What is the explanation for the two possible reactions of $\ce{H2O2}$ with $\ce{KI}$ in acid media (iodide-catalyzed decomposition of hydrogen peroxide or iodide oxidation by hydrogen peroxide) and what determines the prevalence of one over the other?

It is known that if the hydrogen peroxide is concentrated, the pathway which results in the decomposition of hydrogen peroxide is favored.

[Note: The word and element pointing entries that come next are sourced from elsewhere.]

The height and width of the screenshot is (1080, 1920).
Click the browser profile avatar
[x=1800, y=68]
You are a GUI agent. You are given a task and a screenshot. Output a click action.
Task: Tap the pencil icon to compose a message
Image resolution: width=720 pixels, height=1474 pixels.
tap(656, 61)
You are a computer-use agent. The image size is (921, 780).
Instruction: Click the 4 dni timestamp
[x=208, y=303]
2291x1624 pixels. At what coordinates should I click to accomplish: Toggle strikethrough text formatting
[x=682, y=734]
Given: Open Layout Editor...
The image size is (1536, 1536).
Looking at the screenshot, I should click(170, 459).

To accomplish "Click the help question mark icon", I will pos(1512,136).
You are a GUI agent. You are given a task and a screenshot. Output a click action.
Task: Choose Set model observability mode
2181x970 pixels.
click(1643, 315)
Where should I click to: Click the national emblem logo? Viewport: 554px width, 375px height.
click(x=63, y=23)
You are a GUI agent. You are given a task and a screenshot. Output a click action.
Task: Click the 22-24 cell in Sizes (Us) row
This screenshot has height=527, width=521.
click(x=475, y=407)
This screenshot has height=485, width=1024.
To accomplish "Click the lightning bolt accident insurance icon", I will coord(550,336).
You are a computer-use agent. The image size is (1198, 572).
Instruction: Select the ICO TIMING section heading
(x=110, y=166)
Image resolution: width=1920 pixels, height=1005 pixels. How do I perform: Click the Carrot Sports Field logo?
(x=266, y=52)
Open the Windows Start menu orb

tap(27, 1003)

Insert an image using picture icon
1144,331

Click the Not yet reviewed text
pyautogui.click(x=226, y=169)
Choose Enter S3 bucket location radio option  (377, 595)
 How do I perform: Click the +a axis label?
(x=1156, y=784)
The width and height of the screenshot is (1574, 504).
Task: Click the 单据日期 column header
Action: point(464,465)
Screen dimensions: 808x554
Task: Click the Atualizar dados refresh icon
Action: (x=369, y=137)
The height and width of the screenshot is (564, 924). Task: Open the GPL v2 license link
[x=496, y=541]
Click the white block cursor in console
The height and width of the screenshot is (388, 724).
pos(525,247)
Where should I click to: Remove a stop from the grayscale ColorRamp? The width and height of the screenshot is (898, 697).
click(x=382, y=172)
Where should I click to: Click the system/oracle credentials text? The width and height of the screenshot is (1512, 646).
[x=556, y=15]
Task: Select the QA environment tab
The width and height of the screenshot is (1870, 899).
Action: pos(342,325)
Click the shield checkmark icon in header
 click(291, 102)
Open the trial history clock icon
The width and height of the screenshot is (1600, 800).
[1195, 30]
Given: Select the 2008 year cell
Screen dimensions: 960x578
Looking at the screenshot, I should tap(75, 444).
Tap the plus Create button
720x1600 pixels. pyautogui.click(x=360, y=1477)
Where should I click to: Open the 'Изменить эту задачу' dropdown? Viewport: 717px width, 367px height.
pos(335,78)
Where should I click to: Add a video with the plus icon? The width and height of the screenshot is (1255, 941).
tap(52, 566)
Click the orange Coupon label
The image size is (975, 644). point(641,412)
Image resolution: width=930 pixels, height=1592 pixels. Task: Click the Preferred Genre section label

Otherwise, the iodide oxidation is predominant.

Two well-known chemistry demonstrations (elephant's toothpaste and the iodine clock) rely on these reactions.

The first one involves the decomposition of hydrogen peroxide

$$ \ce{2H2O2 ->[\ce{KI}] 2H2O + O2} $$ which is believed to occur through the following mechanism $$ \ce{H2O2 +I- + H+ -> HOI + H2O} $$ $$ \ce{HOI + H2O2 -> H2O + O2 +I- + H+} \text{(rate-determining step)} $$

On the other hand, the reaction that happens in the iodine clock is $$ \ce{H2O2 + 3 I- + 2 H+ -> I3- + 2H2O} $$

I would like to understand this phenomenon based on thermodynamic or kinetic data, since I could not find an explanation for it.